Human capital, handled right, is real currency
Global Talent Track is an early bird in the talent development space. It began as an idea in 2008; well before the cacophony surrounding skill development began in late 2009 when the National Skill Development Council (NSDC) was formed. This has given the company a headstart over the number of players surrounding the space. The lead time the company has had in the industry has allowed it to develop company specific templates for each job requirement. They are able to think like the HR team of each of their clients at an individual level instead of an industry specific need and this puts them above the rest. It also reflects in their 282 percentage growth and Rs 13 crore in revenues just after four years of operations.
The woman behind it
Dr Uma Ganesh’s late grandmother was 23 when she lost her husband and single-handedly brought up four children. This was in 1927. She not only raised her family, but also asked all her daughters-in-law to continue working as she could take care of the grandchildren.
“Until 106, she did everything on her own. That energy has rubbed off on us,” says Dr Uma Ganesh, “It will be a shame if we don’t carry forward that enabling environment we were raised in.”
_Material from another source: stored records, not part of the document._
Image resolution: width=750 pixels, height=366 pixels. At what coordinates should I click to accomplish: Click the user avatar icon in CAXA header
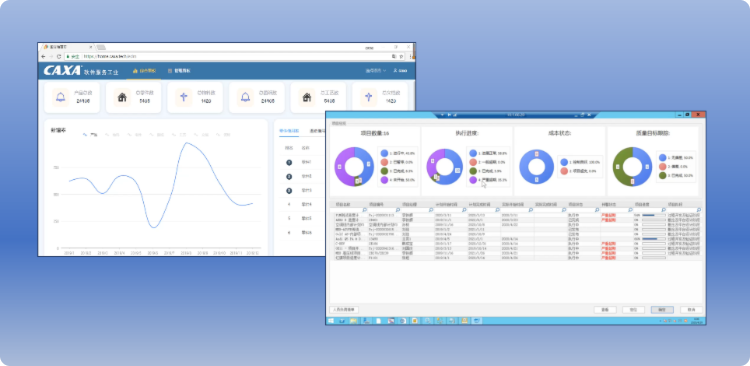pos(395,71)
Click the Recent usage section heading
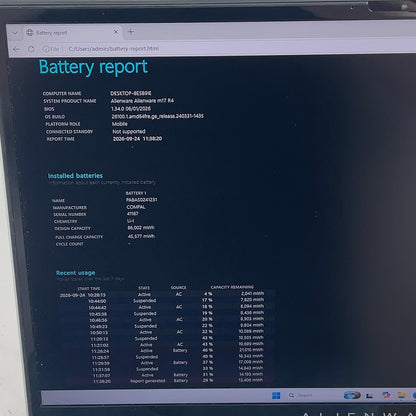416x416 pixels. [75, 273]
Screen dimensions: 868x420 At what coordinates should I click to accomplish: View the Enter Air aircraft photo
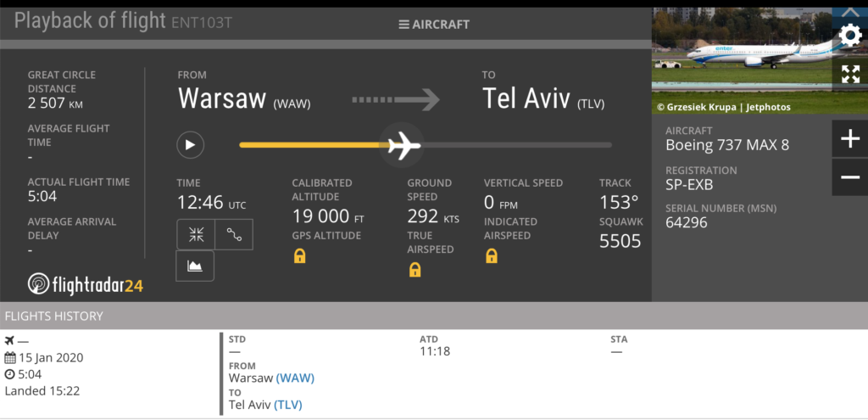point(742,60)
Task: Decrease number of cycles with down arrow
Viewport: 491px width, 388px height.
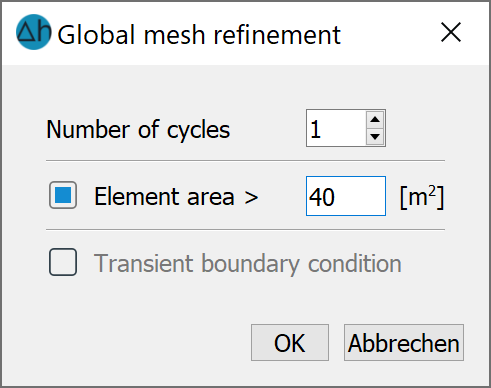Action: [375, 136]
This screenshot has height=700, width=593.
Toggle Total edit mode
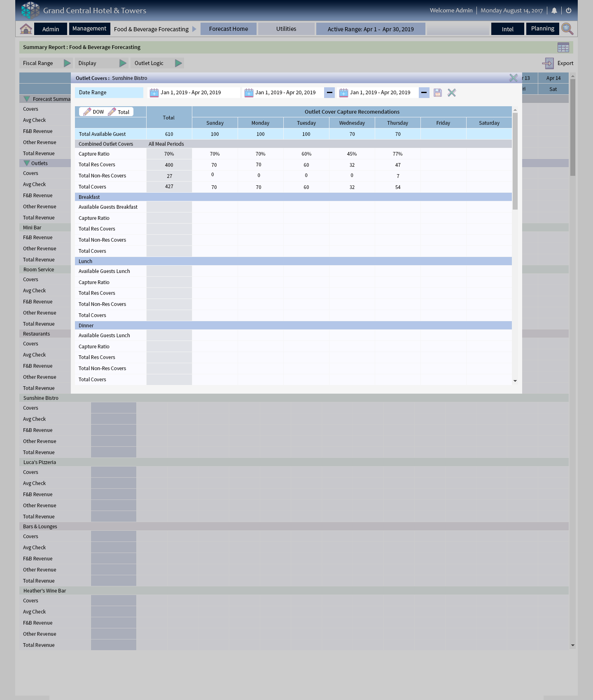pyautogui.click(x=119, y=112)
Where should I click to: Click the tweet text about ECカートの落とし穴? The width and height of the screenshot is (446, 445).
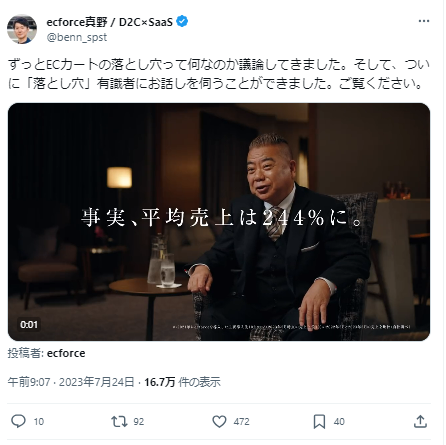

Ganesh has more than 20 years of experience behind her as the CEO of Zee Interactive Learning Systems and Head of Education at NIIT and Aptech, and she is not resting. She, along with her husband Ganesh Natarajan, co-founded Global Talent Track (GTT), a corporate training solutions company in 2008.
Why it is a gem
Global Talent Track is almost surgical in its approach to training. It looks at highly customised programmes. Think of it as a combination of an HR staffing firm and a corporate training institute. Very few companies have combined the two.
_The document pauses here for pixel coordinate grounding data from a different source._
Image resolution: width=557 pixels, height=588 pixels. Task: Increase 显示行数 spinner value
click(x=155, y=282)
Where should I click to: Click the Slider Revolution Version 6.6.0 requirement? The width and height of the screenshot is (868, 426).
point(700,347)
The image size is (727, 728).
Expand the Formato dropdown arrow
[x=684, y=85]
In the last two years, many HR companies have included sourcing and training in their portfolio. The difference is that most of them have done it with the larger interest of receiving money from the NSDC, which is desperately seeking to fill its mandate of making 500 million people employable.
The difference with Global Talent Track is that it never set out to gain from the NSDC as the company was conceived well before the NSDC came into being. The company derives most of its income from corporates, who pay for recruitment, and from students, who pay for their training.
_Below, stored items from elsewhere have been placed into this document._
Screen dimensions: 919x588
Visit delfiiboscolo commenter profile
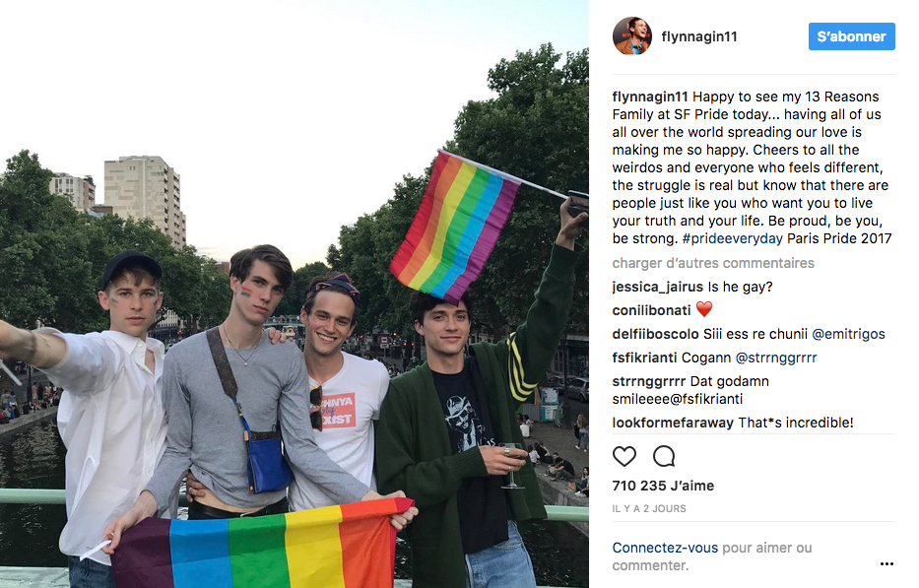pyautogui.click(x=655, y=334)
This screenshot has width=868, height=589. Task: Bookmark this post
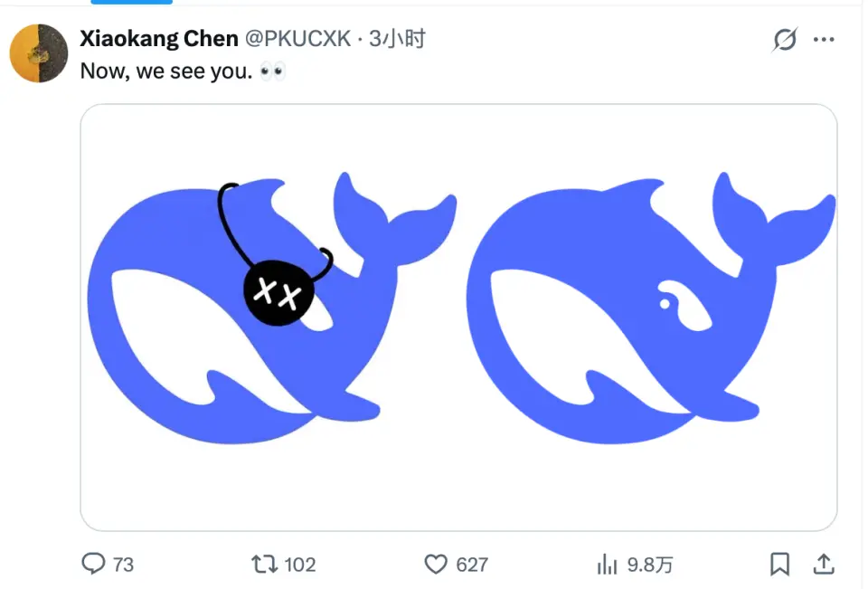pyautogui.click(x=779, y=565)
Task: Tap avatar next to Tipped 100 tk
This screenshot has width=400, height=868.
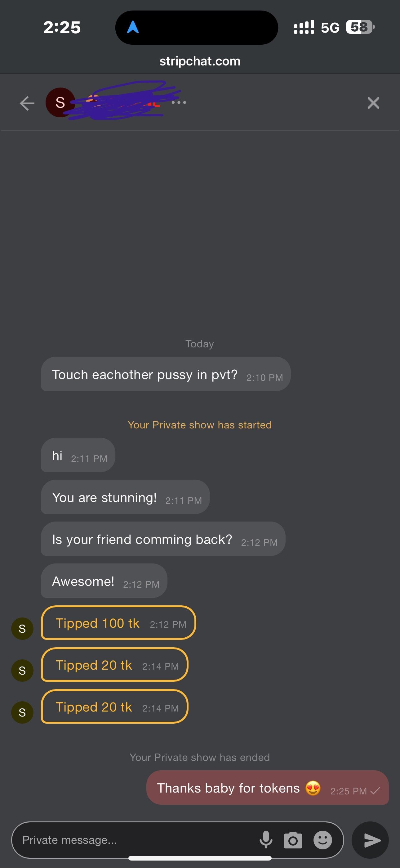Action: pyautogui.click(x=22, y=628)
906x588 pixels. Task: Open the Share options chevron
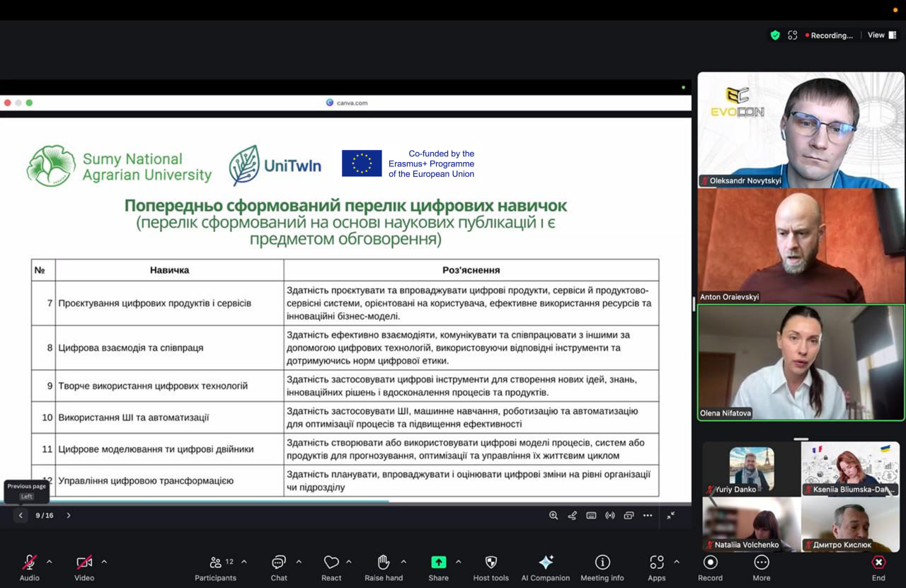458,562
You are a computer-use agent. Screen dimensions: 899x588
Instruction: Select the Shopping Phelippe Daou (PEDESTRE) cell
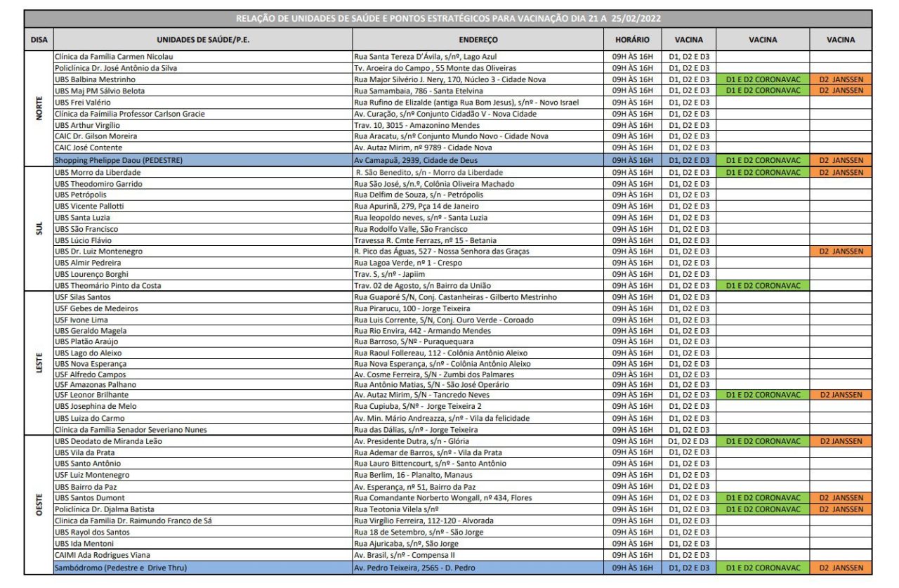(x=202, y=160)
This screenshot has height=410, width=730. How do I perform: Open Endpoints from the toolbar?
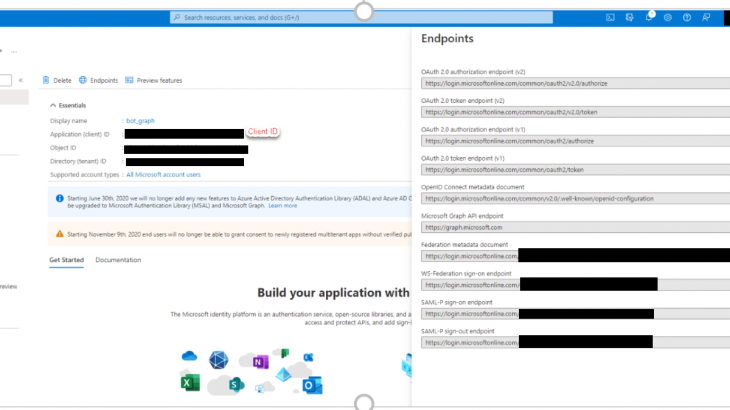click(x=98, y=80)
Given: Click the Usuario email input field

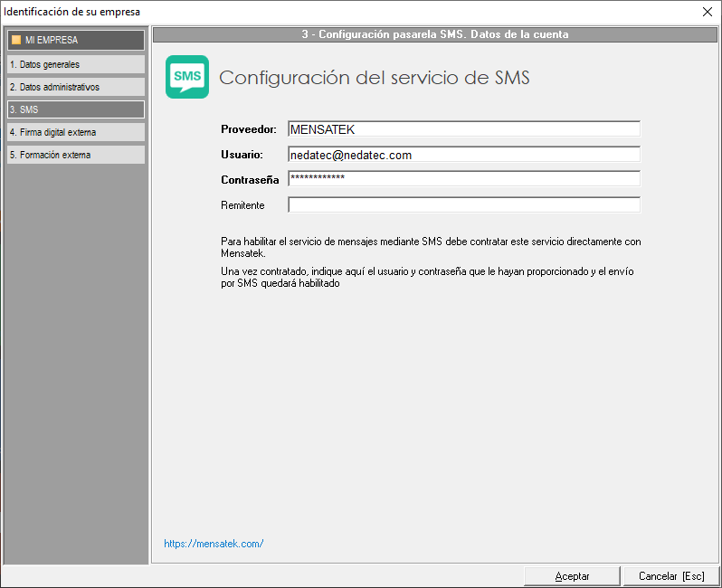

It becomes a win-win because the company does not take in every candidate that walks through its doors. It looks at an eligibility criteria. Say out of a score of 100, the candidate scores 80-90, GTT knows the candidate requires three months of training to be employable. However, if the candidate scores 50, six months of training is required. This detailed format of working makes things different.
Why it was hidden
GTT has not called what it offers skill development, nor is it after NSDC funding. It is clear that this is to meet the employers’ need and it will understand each employer’s template and train each candidate to perform from day one. It has focussed largely on corporates and kept away from government-funded projects unless specifically requested, like it conducted programmes in Kashmir.
Risks and challenges
When the company started out as a dream, not many firms looked at training as a viable business; staffing was the cash cow of the sector. Today, almost every HR firm from TeamLease to later entrants like Ikya are in the training space. In government, both the Central and state governments have given a huge push by making funds available to these firms. The challenge for GTT will be to keep its first mover advantage. It is one of the few companies that has taken the training it offers to the next level by saying it will offer company-specific training.
For example, Company A and Company B need the candidate to apply Java in different ways, and GTT is able to train candidates to these specifics. This is easily replicable, and a competitor could pull it off too, and some already have. It could also slow down the growth opportunities or force GTT to look at niche areas apart from the IT and BPO sector, which has been its cash cow.